X, Y = sequences[:, 0], sequences[:, 1]
X = np.expand_dims(X, 1)
Y = np.expand_dims(Y, 1)
Create Input Pipelines
In this tutorial, we will use TensorFlow Dataset API to feed data into the model. It enables you to build complex input pipelines from simple, reusable pieces.
dataset = tf.data.Dataset.from_tensor_slices((X, Y)).shuffle(BUFFER_SIZE)
dataset = dataset.batch(BATCH_SIZE, drop_remainder=True)
Create the Model
We will use Keras functional API which is the right way for defining complex models, such as multi-output models, directed acyclic graphs, or models with shared layers. We use the Model Subclassing API which gives us full flexibility to create the model and change it however we like. We use Embedding layer GRU layer and the Fully connected layer.

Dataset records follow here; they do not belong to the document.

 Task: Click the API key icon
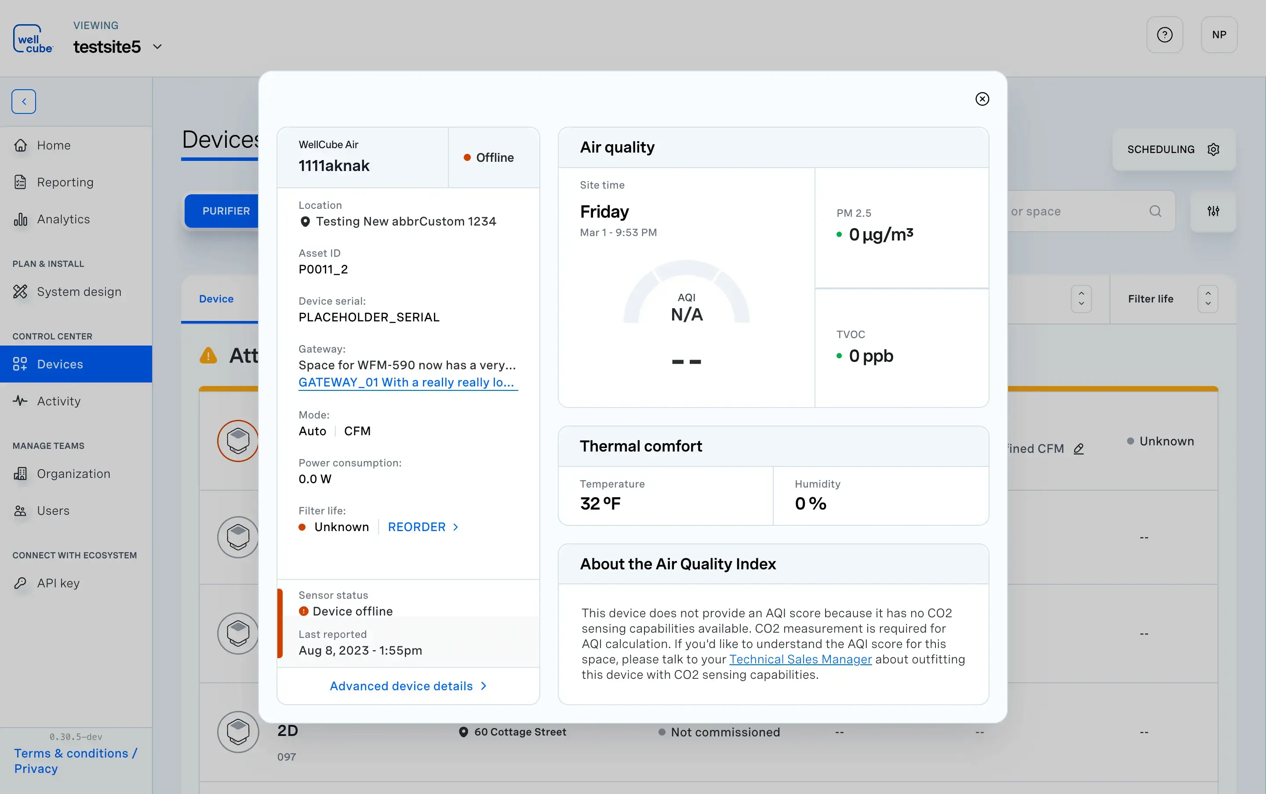(x=20, y=583)
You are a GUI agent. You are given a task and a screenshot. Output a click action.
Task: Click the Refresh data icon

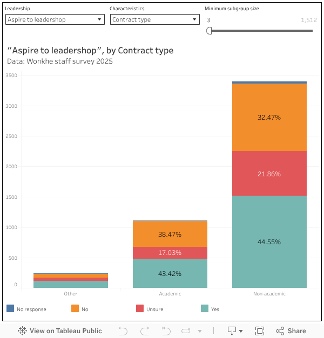186,331
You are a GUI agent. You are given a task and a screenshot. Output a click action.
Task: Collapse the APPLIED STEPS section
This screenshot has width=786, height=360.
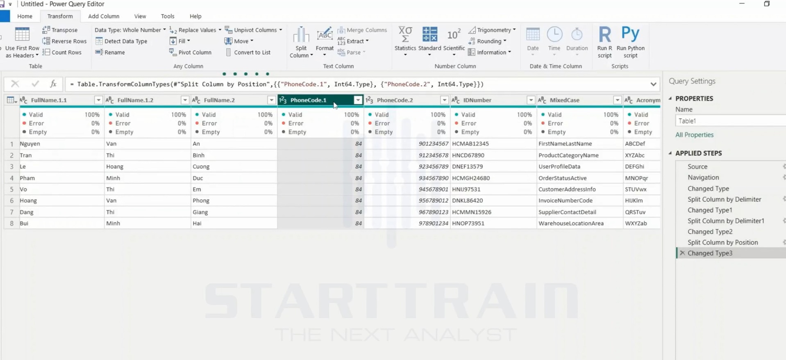[x=670, y=153]
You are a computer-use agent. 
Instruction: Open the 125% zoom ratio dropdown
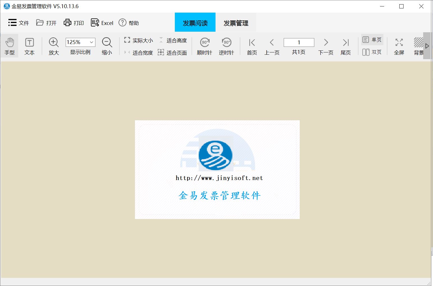91,42
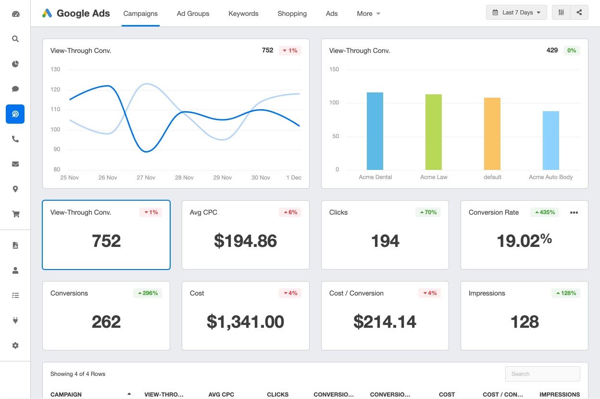Sort table by the Campaign column header
The image size is (600, 399).
(x=66, y=394)
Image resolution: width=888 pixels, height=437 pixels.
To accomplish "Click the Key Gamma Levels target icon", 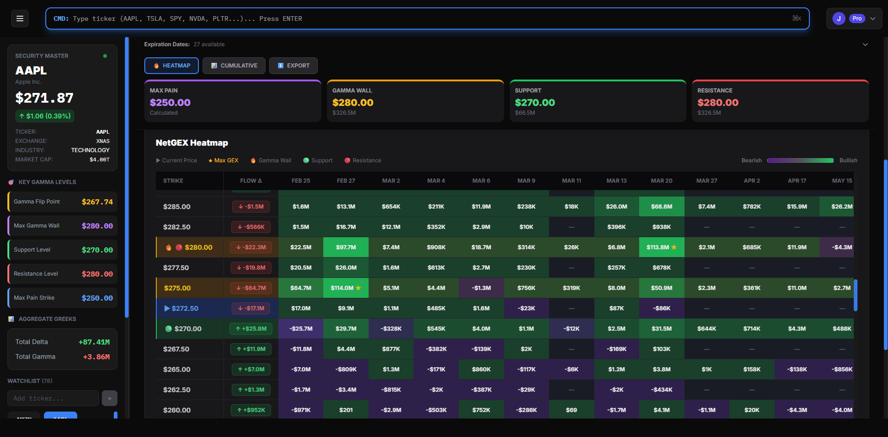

class Model(tf.keras.Model):
def __init__(self, vocab_size, embedding_dim, units, batch_size):
super(Model, self).__init__()
self.units = units
self.batch_size = batch_size
self.embedding = tf.keras.layers.Embedding(vocab_size, embedding_dim)
self.gru = tf.keras.layers.GRU(self.units,
return_sequences=True,
return_state=True,
recurrent_activation='sigmoid',
recurrent_initializer='glorot_uniform')
self.fc = tf.keras.layers.Dense(vocab_size)
def call(self, inputs, hidden):
inputs = self.embedding(inputs)
output, states = self.gru(inputs, initial_state=hidden)
output = tf.reshape(output, (-1, output.shape[2]))
x = self.fc(output)
return x, states
embedding_dim = 100
units = 512
model = Model(vocab_size, embedding_dim, units, BATCH_SIZE)
Save checkpoints during training
You can save checkpoints during—and after—training. This means a model can resume where it left off and avoid long training times. This way you can use a trained model without having to retrain it, or pick up training where you left of—in case the training process was interrupted.
optimizer = tf.train.AdamOptimizer()
checkpoint_dir = './training_checkpoints_1'
checkpoint_prefix = os.path.join(checkpoint_dir, "ckpt")
checkpoint = tf.train.Checkpoint(optimizer=optimizer, model=model)
Train the model
We will use a custom training loop with the help of GradientTape()
. We initialize the hidden state of the model with zeros and shape == (batch_size, number of RNN units). We do this by calling the function defined while creating the model.
Next, we iterate over the dataset(batch by batch) and calculate the predictions and the hidden states associated with that input.
def loss_function(labels, logits):
return tf.losses.sparse_softmax_cross_entropy(labels=labels, logits=logits)
for epoch in range(EPOCHS):
start = time.time()
hidden = model.reset_states()
for (batch, (input, target)) in enumerate(dataset):
with tf.GradientTape() as tape:
predictions, hidden = model(input, hidden)
target = tf.reshape(target, (-1,))
loss = loss_function(target, predictions)
grads = tape.gradient(loss, model.variables)
optimizer.apply_gradients(zip(grads, model.variables))
if batch % 100 == 0:
print('Epoch {} Batch {} Loss{:.4f}'.format(epoch + 1, batch, loss))
if (epoch + 1) % 10 == 0:
checkpoint.save(file_prefix=checkpoint_prefix)
Predict next Word
Finally, it is time to predict next word using our train model.
checkpoint.restore(tf.train.latest_checkpoint(checkpoint_dir))
start_string = "you"
input_eval = [word2idx[start_string]]
input_eval = tf.expand_dims(input_eval, 0)
text_generated = ''
hidden = [tf.zeros((1, units))]
predictions, hidden = model(input_eval, hidden)
predicted_id = tf.argmax(predictions[-1]).numpy()
text_generated += " " + idx2word[predicted_id]
print(start_string + text_generated)